■ **ABOUT THIS EXERCISE**
Copy out the whole news item on Finland's 2026 tax changes word for word.

■ **EXCERPTED PASSAGE**
FISCAL SOLUTIONS...
News
Public Finland Author: Ljubica Blagojević
Finland introduced main tax changes in 2026 affecting multinationals and consumers. From 30 January 2026, Pillar Two minimum tax filings can be submitted electronically via MyTax, with three reports required and an extended 18-month deadline for the first reporting year. The reduced VAT rate fell to 13.5% on 1 January 2026, while April 2026 brings higher excise duties on sugary drinks.
Category:

General information

Views: 43
Content accuracy validation date: 26.02.2026
Content accuracy validation time: 08:21h

From 30 January 2026, companies subject to the Global Minimum Tax on Large Groups (OECD Pillar Two) can submit required filings electronically via the MyTax portal. Groups must file three reports: the GloBE Information Return (GIR) in XML format, a notification identifying the filing constituent entity, and the Top-up tax return. While filings are generally due within 15 months after the accounting period, the first reporting year benefits from an extended 18-month deadline. The new digital submission process aligns Finland’s framework with OECD standards and supports multinational groups transitioning to Pillar Two compliance.

Extracted data entries:
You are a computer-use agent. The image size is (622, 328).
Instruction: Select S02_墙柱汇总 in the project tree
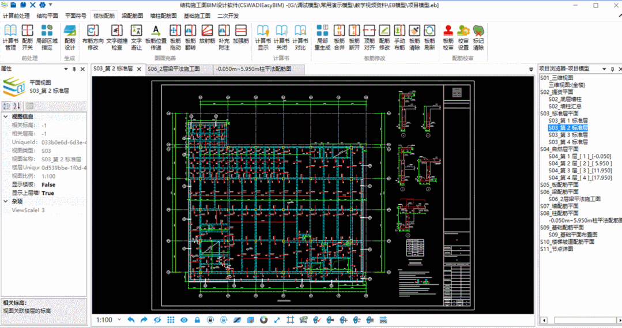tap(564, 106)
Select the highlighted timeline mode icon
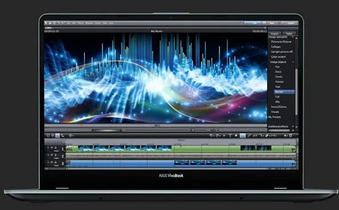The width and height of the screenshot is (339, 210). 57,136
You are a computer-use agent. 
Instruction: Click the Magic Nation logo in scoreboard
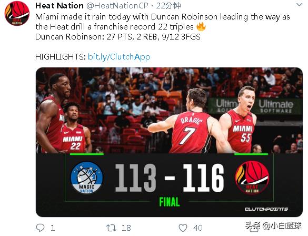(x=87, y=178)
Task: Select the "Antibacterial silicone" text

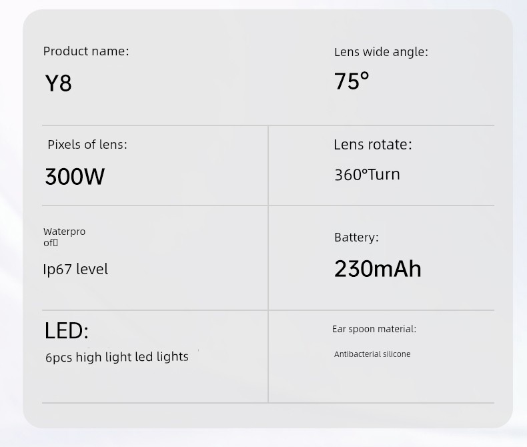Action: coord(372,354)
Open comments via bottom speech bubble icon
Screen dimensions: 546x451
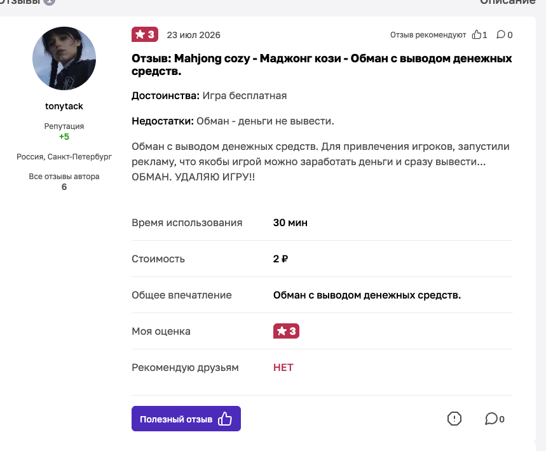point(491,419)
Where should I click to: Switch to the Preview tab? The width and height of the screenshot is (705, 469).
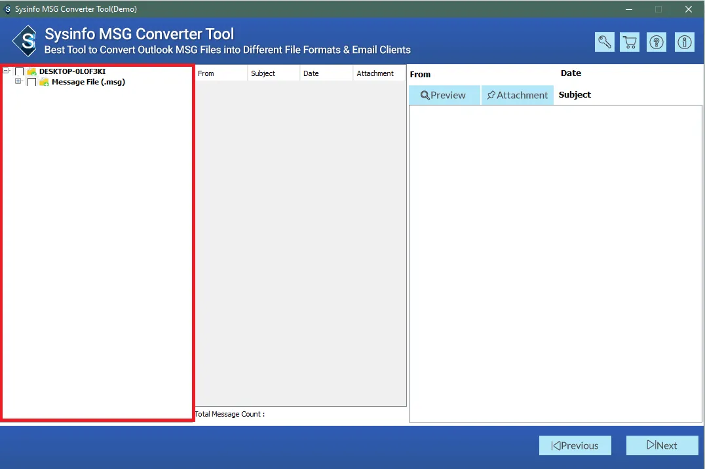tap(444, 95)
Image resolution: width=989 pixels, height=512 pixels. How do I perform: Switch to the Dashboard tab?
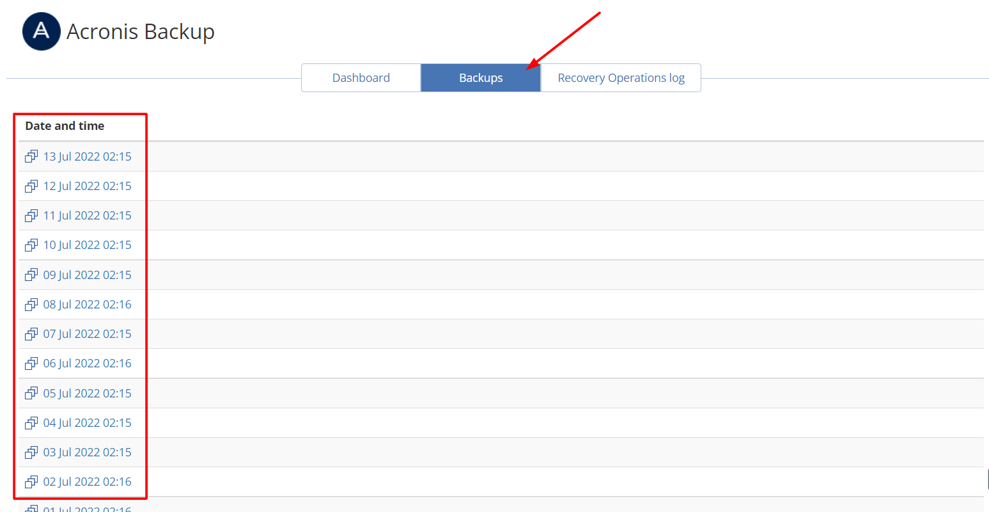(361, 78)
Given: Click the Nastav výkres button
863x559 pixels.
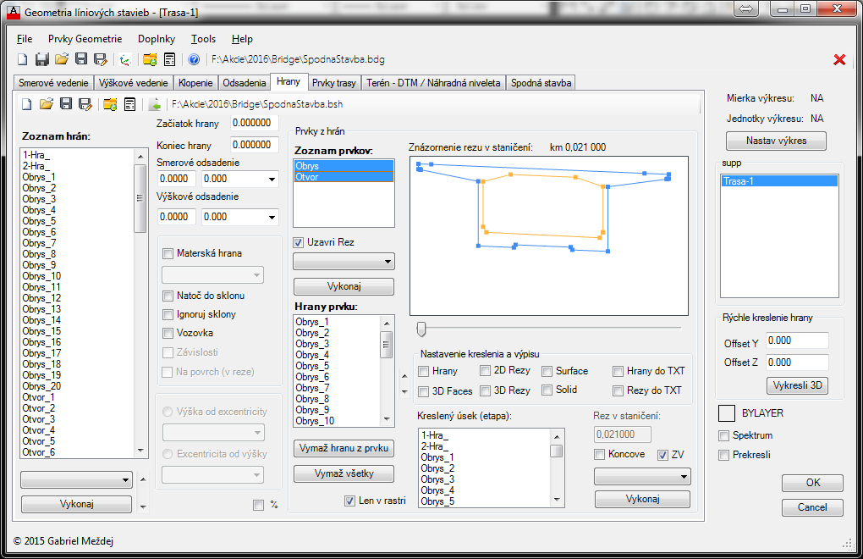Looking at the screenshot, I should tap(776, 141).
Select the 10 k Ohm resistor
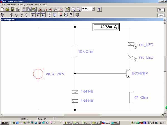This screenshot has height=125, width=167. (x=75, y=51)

■ **ANSWER TO THE PROBLEM**
FISCAL SOLUTIONS...
News
Public Finland Author: Ljubica Blagojević
Finland introduced main tax changes in 2026 affecting multinationals and consumers. From 30 January 2026, Pillar Two minimum tax filings can be submitted electronically via MyTax, with three reports required and an extended 18-month deadline for the first reporting year. The reduced VAT rate fell to 13.5% on 1 January 2026, while April 2026 brings higher excise duties on sugary drinks.
Category:

General information

Views: 43
Content accuracy validation date: 26.02.2026
Content accuracy validation time: 08:21h

From 30 January 2026, companies subject to the Global Minimum Tax on Large Groups (OECD Pillar Two) can submit required filings electronically via the MyTax portal. Groups must file three reports: the GloBE Information Return (GIR) in XML format, a notification identifying the filing constituent entity, and the Top-up tax return. While filings are generally due within 15 months after the accounting period, the first reporting year benefits from an extended 18-month deadline. The new digital submission process aligns Finland’s framework with OECD standards and supports multinational groups transitioning to Pillar Two compliance.